Carbon dioxide, seawater chemistry, pH, carbonic acid, hydrogen ions, carbonate ions, aragonite, calcification, shellfish, corals, pteropods, plankton, coastal acidification, nutrients, monitoring, fisheries, and climate change

Ocean acidification

Ocean acidification is the long-term decrease in ocean pH caused mainly by seawater absorbing carbon dioxide from the atmosphere.

Core cause
Seawater absorbs carbon dioxide, changing ocean chemistry and lowering pH over time.
Not acidic
The ocean is still generally alkaline, but it is becoming less alkaline than before.
Shell risk
Lower carbonate availability can make it harder for some organisms to build shells and skeletons.
Ocean acidification changes carbonate chemistry, which can make shell-building harder for some marine organisms such as pteropods.View image on original site

What ocean acidification is

Ocean acidification is a long-term reduction in seawater pH. It happens as the ocean absorbs carbon dioxide from the atmosphere, changing the balance of dissolved carbon compounds in seawater.

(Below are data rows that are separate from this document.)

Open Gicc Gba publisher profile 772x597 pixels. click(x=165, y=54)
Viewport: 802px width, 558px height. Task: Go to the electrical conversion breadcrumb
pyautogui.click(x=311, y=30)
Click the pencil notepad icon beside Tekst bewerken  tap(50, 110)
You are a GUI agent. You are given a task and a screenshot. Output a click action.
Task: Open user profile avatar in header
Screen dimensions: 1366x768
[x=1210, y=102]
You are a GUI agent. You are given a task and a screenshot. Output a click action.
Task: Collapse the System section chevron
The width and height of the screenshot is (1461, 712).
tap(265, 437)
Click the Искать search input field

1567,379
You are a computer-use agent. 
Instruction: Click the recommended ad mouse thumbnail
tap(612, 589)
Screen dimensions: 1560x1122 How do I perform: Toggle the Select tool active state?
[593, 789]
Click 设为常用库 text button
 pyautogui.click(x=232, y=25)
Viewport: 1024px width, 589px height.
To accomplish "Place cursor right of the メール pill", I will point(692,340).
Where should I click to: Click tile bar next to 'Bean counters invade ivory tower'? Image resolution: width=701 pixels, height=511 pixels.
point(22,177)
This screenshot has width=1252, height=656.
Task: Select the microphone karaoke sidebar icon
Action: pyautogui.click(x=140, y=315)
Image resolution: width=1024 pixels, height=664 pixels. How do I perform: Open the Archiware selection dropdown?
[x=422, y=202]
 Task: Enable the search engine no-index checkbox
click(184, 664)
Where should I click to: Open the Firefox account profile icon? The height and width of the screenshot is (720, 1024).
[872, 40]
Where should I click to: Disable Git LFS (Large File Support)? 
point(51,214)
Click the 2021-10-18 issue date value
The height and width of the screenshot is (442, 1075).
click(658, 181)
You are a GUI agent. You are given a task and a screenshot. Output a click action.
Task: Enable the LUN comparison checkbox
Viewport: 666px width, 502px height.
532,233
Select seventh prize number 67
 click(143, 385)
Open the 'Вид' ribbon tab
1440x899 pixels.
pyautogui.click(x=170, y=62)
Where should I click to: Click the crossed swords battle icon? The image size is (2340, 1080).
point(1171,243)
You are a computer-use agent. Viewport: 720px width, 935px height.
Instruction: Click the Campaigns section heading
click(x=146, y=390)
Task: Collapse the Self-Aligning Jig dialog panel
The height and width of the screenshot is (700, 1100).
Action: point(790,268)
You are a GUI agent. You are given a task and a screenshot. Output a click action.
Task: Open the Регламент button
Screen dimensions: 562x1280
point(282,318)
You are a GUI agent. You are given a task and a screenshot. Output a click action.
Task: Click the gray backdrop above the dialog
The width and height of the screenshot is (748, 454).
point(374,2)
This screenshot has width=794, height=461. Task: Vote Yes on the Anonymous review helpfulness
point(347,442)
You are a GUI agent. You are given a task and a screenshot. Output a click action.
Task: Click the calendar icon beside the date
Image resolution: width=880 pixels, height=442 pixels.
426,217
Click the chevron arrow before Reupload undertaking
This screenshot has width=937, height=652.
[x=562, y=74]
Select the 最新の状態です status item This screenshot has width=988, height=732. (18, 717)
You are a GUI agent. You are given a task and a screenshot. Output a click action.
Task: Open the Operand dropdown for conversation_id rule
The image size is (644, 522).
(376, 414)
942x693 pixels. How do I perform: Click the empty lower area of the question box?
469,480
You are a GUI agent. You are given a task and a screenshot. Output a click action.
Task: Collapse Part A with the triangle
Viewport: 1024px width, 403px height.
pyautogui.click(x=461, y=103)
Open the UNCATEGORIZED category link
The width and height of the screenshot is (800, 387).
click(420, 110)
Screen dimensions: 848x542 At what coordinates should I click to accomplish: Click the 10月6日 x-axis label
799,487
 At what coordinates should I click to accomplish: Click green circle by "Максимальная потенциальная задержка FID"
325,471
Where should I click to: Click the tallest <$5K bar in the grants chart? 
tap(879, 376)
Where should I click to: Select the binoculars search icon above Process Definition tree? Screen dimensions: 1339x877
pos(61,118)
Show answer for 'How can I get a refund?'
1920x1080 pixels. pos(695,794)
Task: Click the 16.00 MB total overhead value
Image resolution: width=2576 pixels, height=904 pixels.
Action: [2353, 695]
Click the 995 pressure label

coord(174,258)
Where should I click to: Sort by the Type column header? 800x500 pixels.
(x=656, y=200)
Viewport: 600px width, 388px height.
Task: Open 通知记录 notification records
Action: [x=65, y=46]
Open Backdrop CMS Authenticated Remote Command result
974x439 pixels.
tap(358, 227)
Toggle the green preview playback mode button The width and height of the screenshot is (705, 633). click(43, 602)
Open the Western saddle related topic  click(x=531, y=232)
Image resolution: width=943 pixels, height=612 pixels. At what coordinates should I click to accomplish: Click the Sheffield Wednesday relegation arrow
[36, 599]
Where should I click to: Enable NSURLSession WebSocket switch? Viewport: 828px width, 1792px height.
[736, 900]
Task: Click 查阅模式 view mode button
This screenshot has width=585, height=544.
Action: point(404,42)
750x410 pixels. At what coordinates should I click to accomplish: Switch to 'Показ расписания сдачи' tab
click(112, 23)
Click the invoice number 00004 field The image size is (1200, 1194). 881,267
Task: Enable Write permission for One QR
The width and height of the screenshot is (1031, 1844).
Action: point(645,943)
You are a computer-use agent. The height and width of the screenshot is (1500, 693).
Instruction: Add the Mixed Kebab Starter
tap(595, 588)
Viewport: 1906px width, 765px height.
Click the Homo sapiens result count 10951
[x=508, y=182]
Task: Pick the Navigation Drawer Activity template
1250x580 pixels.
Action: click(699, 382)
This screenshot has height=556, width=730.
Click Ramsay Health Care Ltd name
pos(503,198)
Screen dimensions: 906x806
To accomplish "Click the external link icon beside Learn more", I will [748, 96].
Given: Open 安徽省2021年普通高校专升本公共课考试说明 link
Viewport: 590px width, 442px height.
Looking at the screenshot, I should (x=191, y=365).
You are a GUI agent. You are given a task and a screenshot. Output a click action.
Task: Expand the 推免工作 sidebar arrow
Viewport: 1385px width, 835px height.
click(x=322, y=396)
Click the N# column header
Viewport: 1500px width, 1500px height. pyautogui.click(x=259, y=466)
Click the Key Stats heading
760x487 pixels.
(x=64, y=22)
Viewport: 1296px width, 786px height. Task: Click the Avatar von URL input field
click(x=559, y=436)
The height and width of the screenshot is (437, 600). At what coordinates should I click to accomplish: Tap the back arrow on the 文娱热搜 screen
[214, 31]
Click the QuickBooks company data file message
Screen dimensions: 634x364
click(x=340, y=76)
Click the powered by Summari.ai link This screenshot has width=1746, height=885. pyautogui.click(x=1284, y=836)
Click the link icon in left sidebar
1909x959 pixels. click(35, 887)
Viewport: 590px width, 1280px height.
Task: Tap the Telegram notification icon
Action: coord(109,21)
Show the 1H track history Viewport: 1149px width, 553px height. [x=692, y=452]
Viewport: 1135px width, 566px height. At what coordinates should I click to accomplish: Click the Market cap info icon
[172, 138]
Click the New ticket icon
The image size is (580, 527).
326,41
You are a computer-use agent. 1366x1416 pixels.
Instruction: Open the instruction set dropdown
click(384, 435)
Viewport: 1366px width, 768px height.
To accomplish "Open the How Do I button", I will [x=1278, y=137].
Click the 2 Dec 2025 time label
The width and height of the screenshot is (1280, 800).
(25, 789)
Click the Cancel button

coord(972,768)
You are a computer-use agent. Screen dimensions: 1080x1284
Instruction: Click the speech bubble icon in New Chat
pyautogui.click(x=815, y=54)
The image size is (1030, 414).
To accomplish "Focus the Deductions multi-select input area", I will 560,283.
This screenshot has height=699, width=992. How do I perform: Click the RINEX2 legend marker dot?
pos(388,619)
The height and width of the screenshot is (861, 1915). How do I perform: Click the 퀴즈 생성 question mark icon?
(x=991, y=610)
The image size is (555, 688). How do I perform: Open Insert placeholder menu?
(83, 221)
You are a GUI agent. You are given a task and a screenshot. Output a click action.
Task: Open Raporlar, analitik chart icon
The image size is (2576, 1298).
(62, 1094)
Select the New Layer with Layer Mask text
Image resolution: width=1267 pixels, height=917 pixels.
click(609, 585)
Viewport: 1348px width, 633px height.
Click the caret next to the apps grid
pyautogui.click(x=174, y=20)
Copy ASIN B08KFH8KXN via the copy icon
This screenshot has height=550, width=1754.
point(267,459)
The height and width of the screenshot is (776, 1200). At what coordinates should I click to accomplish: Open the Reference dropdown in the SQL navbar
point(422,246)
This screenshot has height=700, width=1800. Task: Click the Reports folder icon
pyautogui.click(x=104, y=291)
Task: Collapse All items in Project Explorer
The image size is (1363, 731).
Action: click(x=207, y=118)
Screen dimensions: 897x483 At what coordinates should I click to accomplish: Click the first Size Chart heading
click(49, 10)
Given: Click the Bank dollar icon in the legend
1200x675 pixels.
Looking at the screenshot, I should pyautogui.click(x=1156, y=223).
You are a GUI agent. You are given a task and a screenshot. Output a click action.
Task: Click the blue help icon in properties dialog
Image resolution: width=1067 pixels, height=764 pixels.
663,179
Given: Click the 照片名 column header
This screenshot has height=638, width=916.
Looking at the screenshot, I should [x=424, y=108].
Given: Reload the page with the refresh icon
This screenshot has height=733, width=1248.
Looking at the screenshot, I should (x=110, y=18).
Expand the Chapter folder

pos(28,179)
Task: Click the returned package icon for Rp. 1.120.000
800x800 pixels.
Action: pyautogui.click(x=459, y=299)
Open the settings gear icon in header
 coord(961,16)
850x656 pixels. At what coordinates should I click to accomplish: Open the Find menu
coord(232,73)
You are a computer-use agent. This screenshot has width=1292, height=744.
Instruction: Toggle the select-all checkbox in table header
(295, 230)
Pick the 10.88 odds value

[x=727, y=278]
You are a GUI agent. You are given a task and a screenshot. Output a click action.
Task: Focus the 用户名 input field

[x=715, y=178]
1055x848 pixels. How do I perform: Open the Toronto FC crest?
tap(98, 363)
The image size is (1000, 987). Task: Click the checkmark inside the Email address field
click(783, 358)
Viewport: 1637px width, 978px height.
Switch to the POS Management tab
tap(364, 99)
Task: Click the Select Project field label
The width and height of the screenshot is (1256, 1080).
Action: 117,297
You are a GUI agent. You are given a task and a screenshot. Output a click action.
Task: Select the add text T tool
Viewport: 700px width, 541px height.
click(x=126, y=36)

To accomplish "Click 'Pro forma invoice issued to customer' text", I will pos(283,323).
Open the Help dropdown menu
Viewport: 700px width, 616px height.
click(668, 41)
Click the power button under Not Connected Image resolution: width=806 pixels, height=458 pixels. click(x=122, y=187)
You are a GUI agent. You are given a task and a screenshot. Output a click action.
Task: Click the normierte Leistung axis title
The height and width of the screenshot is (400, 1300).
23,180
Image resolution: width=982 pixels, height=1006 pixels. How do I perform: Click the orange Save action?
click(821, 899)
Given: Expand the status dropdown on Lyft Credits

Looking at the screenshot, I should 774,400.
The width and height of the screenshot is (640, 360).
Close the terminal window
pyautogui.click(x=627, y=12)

How carbon dioxide changes seawater

When carbon dioxide dissolves in seawater, chemical reactions form carbonic acid, bicarbonate, and hydrogen ions. More hydrogen ions lower pH and reduce the amount of carbonate ions available to many shell-building organisms.

Why pH matters

The pH scale measures how acidic or basic a solution is. Seawater is naturally slightly basic, so acidification does not mean the ocean has become acid. It means ocean chemistry is shifting toward lower pH.

Effects on shells and skeletons

Many corals, oysters, clams, mussels, plankton, and pteropods use calcium carbonate minerals to build shells or skeletons. Acidification can make calcification more energy-intensive and, under some conditions, can help shells dissolve.

Food webs and fisheries

Ocean acidification can affect organisms at the base of marine food webs and species important to fisheries and aquaculture. Effects vary by species, life stage, local water chemistry, food supply, temperature, and other stressors.

Coastal acidification

Coastal waters can acidify for additional reasons, including nutrient pollution, algal blooms, respiration, freshwater inputs, upwelling, and local circulation. These local drivers can combine with global carbon dioxide uptake.

Monitoring and adaptation

Scientists monitor pH, alkalinity, dissolved carbon dioxide, carbonate saturation, temperature, salinity, and biological responses. Hatcheries, fisheries, and coastal managers use monitoring to reduce risk and plan adaptation.

Why it matters

Ocean acidification links climate change with marine chemistry, food webs, reefs, shellfish, and coastal economies. Reducing carbon dioxide emissions addresses the main global driver, while local pollution control can reduce added stress in coastal waters.